** Records to process follows **

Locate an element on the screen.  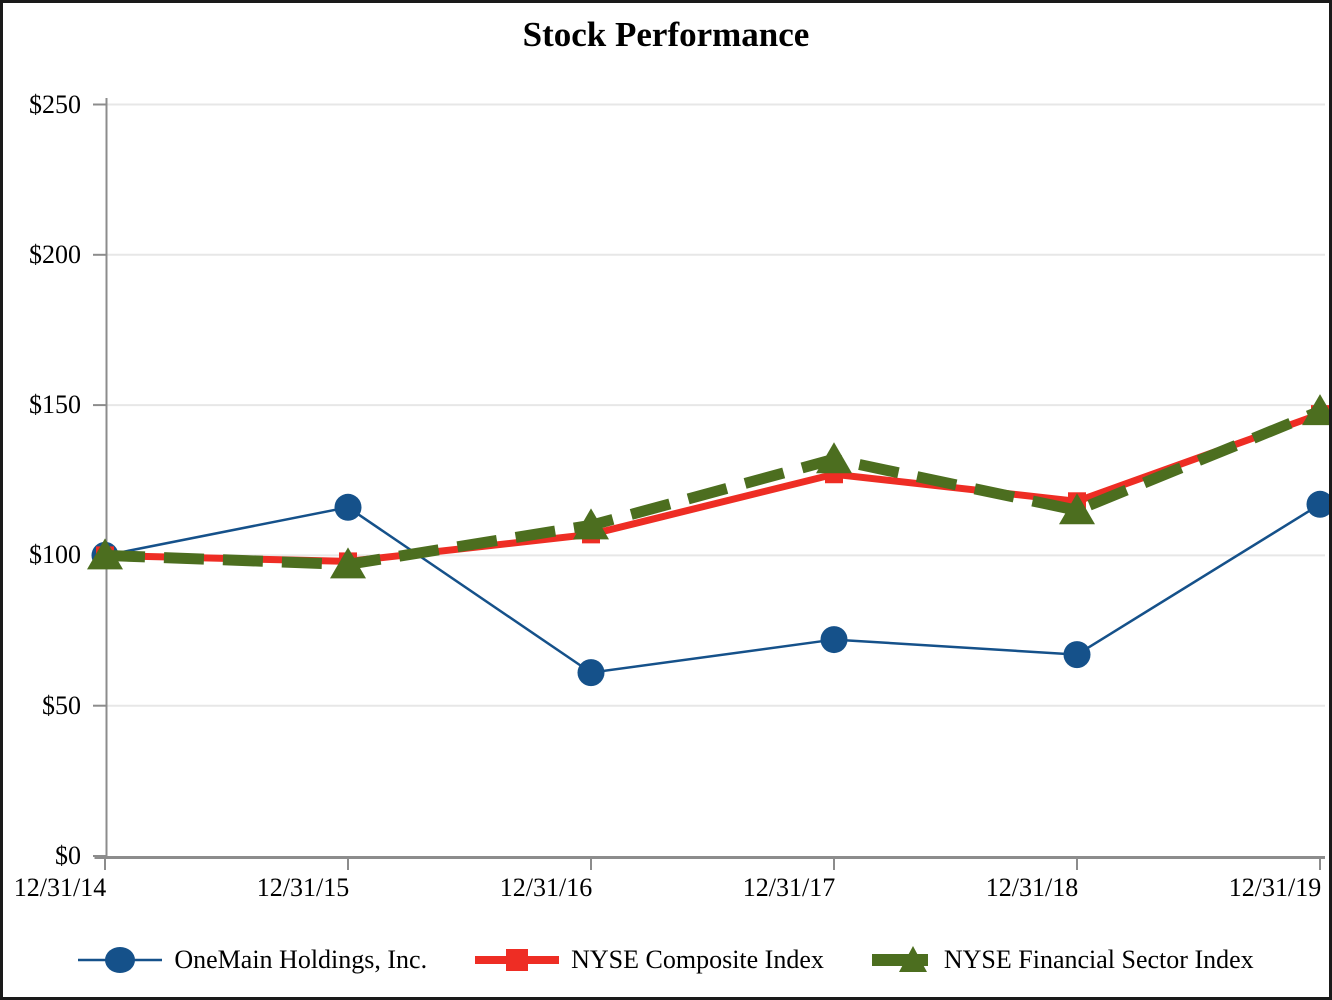
x-tick-label: 12/31/18 is located at coordinates (1032, 888).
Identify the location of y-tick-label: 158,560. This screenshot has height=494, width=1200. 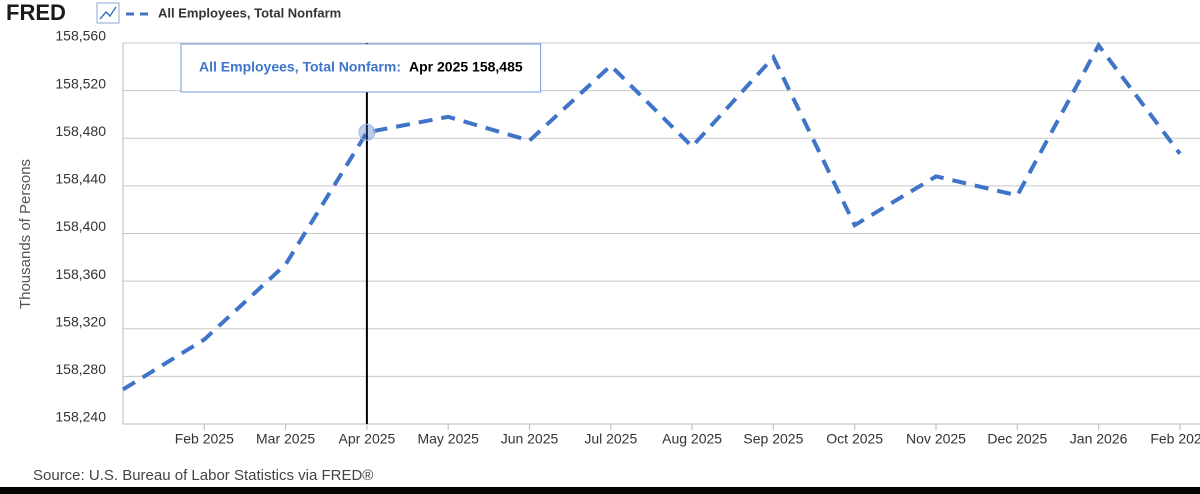
(80, 36).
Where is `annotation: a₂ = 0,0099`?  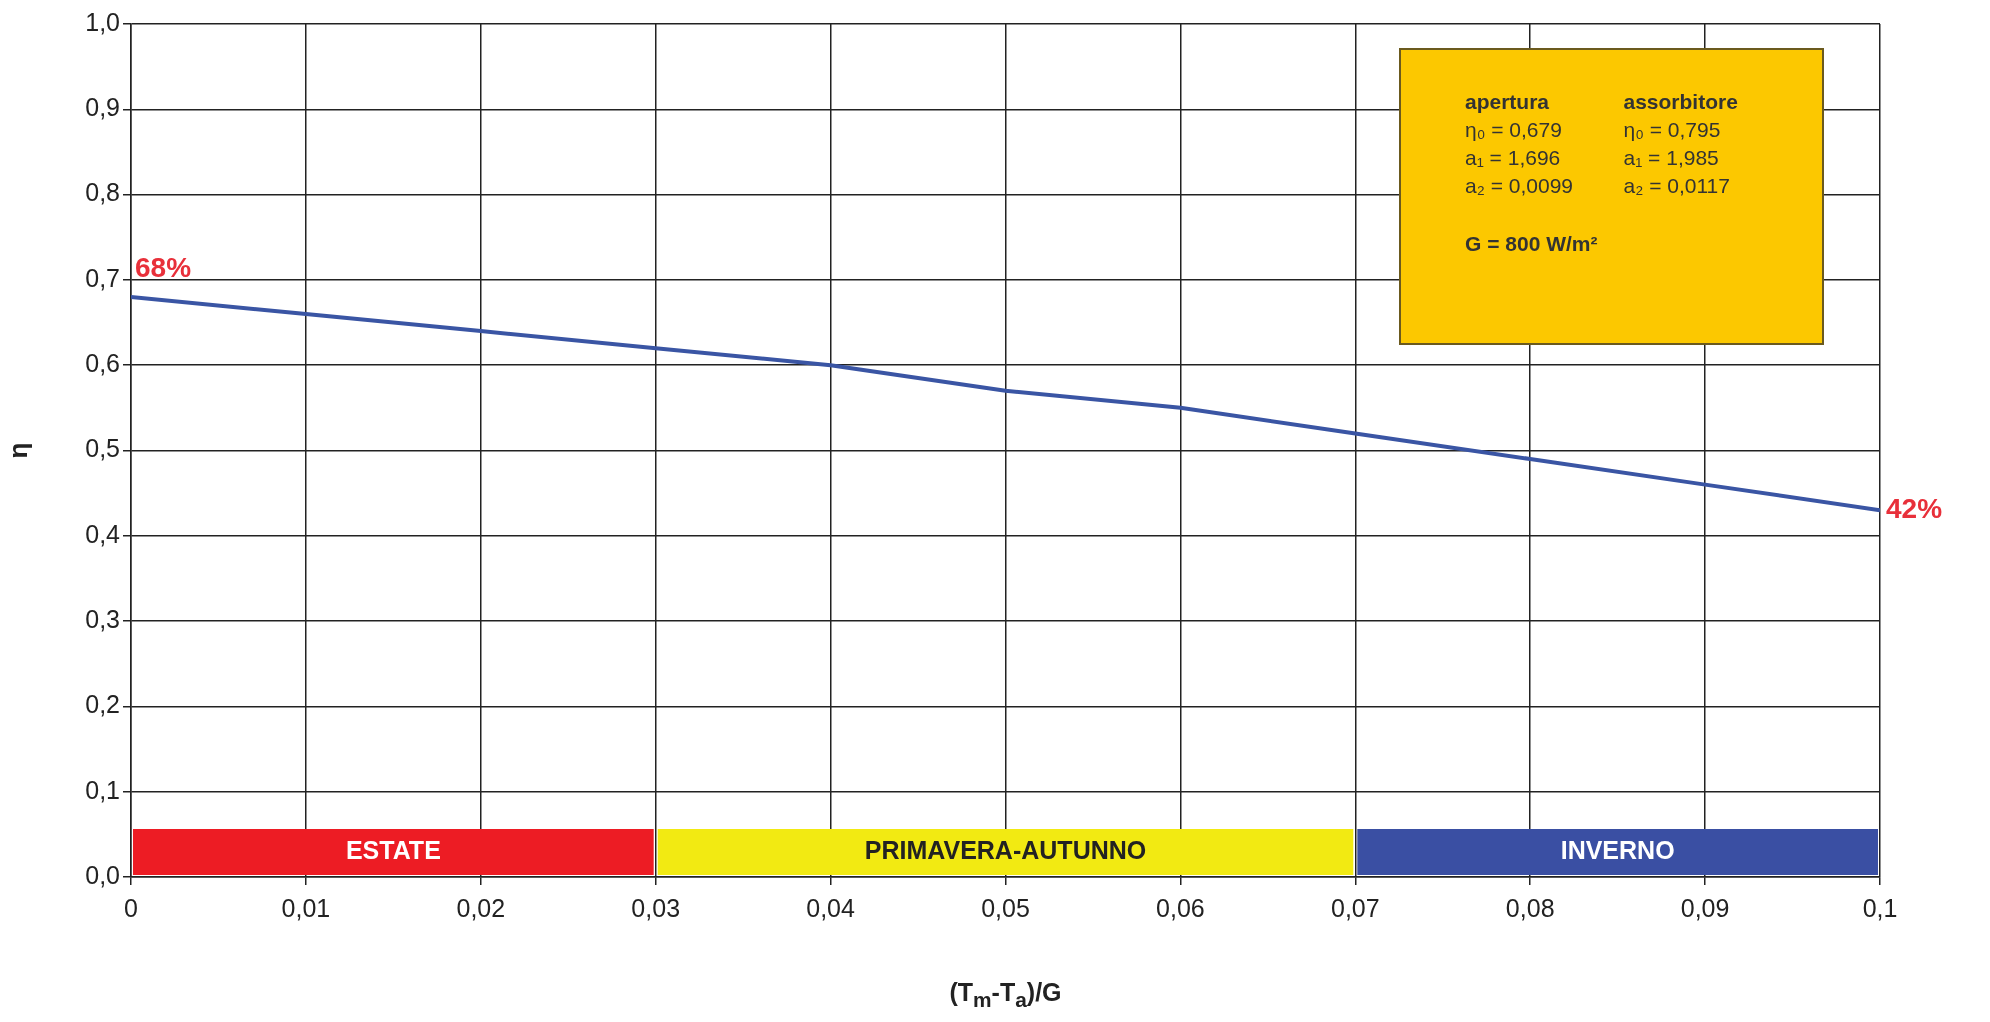 annotation: a₂ = 0,0099 is located at coordinates (1520, 186).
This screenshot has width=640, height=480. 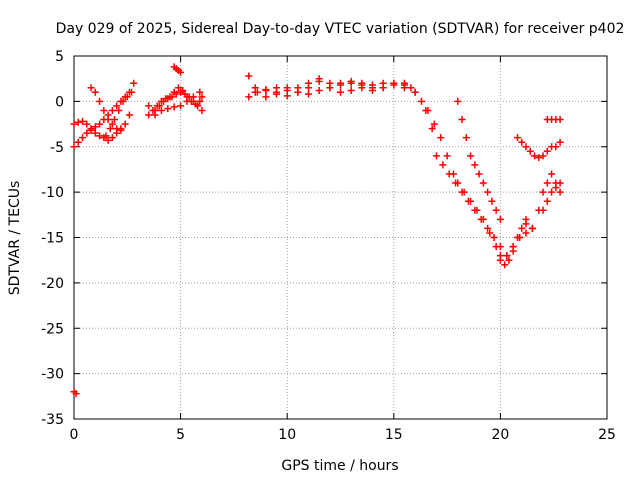 I want to click on series-sat-g, so click(x=178, y=101).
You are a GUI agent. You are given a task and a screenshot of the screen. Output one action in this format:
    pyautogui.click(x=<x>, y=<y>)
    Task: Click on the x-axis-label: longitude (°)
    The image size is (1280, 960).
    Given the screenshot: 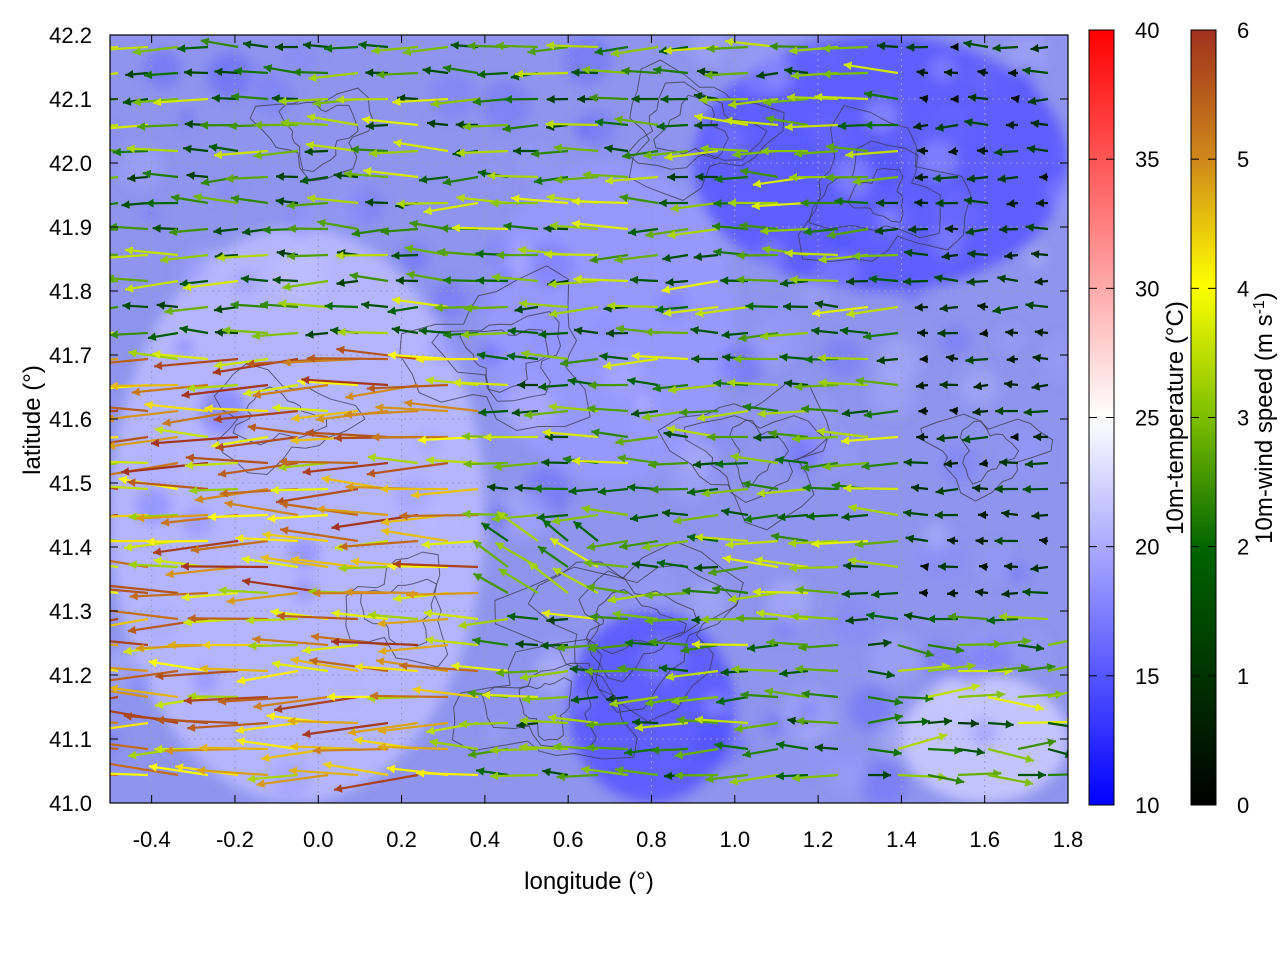 What is the action you would take?
    pyautogui.click(x=589, y=882)
    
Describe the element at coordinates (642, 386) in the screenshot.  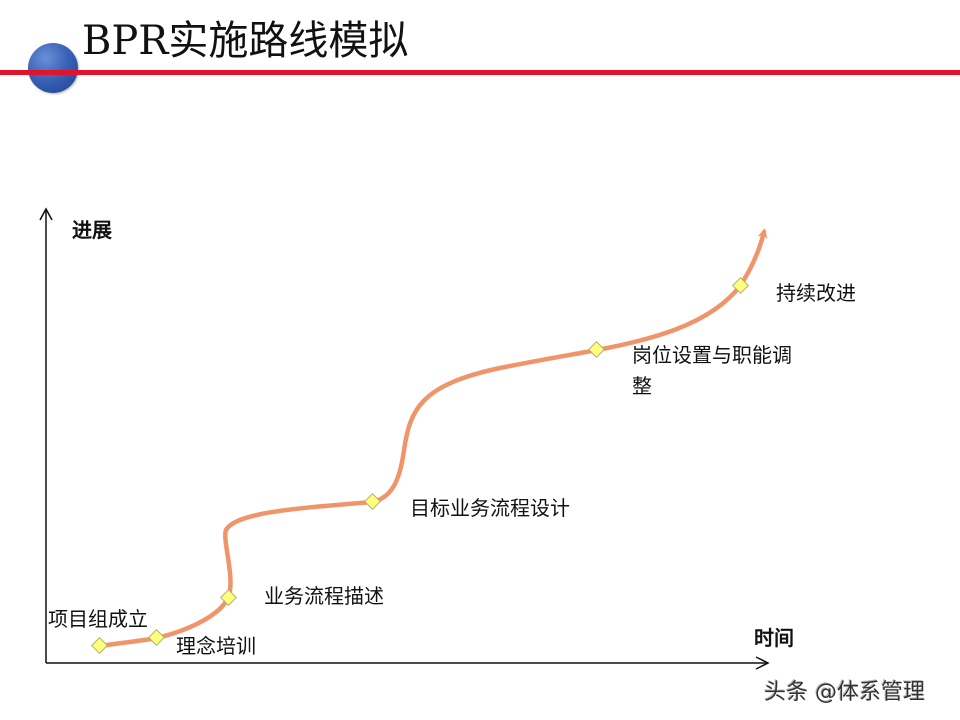
I see `milestone-label-continued: 整` at that location.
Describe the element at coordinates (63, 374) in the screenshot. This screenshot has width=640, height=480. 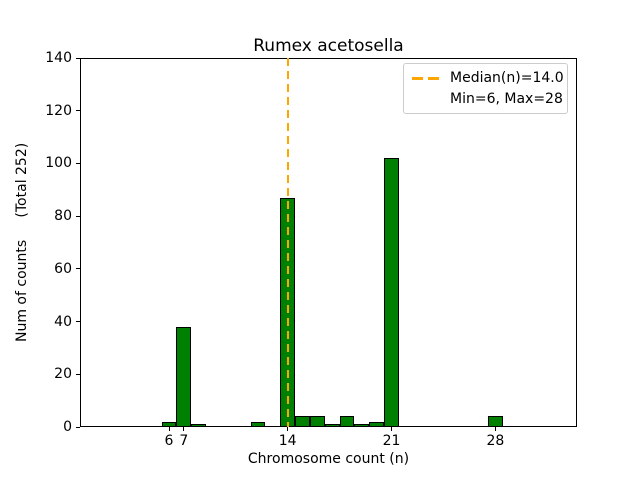
I see `y-tick-label: 20` at that location.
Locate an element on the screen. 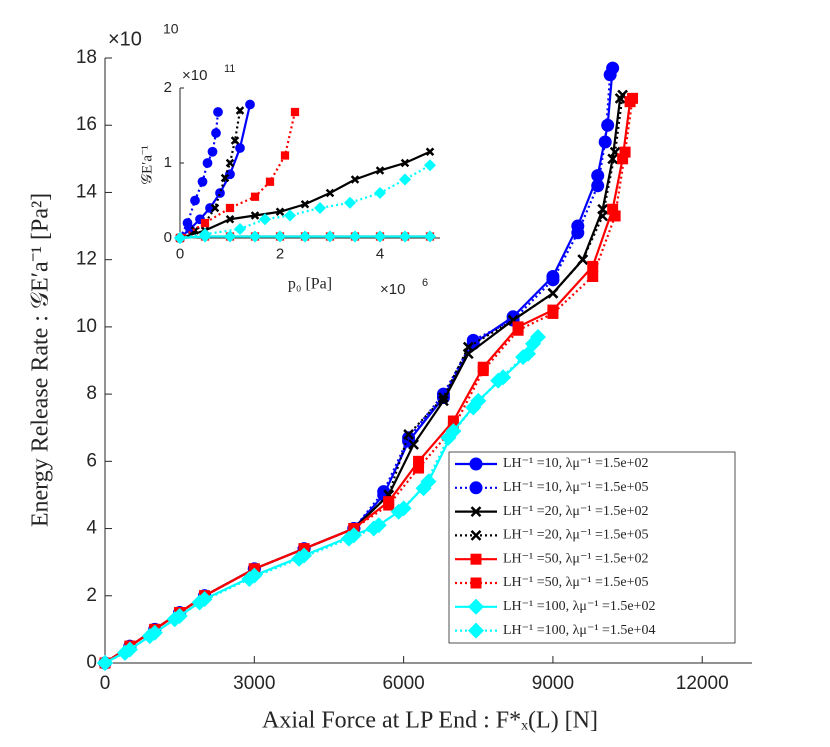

** End of Records to process **

Please edit the entries from the line with "Describe the element at coordinates (642, 386)" up to and including the last line of the entries, replacing "Describe" with "Identify" and keeping everything else the same. Leave the pictures out of your answer.

Identify the element at coordinates (642, 386) in the screenshot.  
I see `milestone-label-continued: 整` at that location.
Identify the element at coordinates (63, 374) in the screenshot. This screenshot has width=640, height=480. 
I see `y-tick-label: 20` at that location.
Locate an element on the screen. 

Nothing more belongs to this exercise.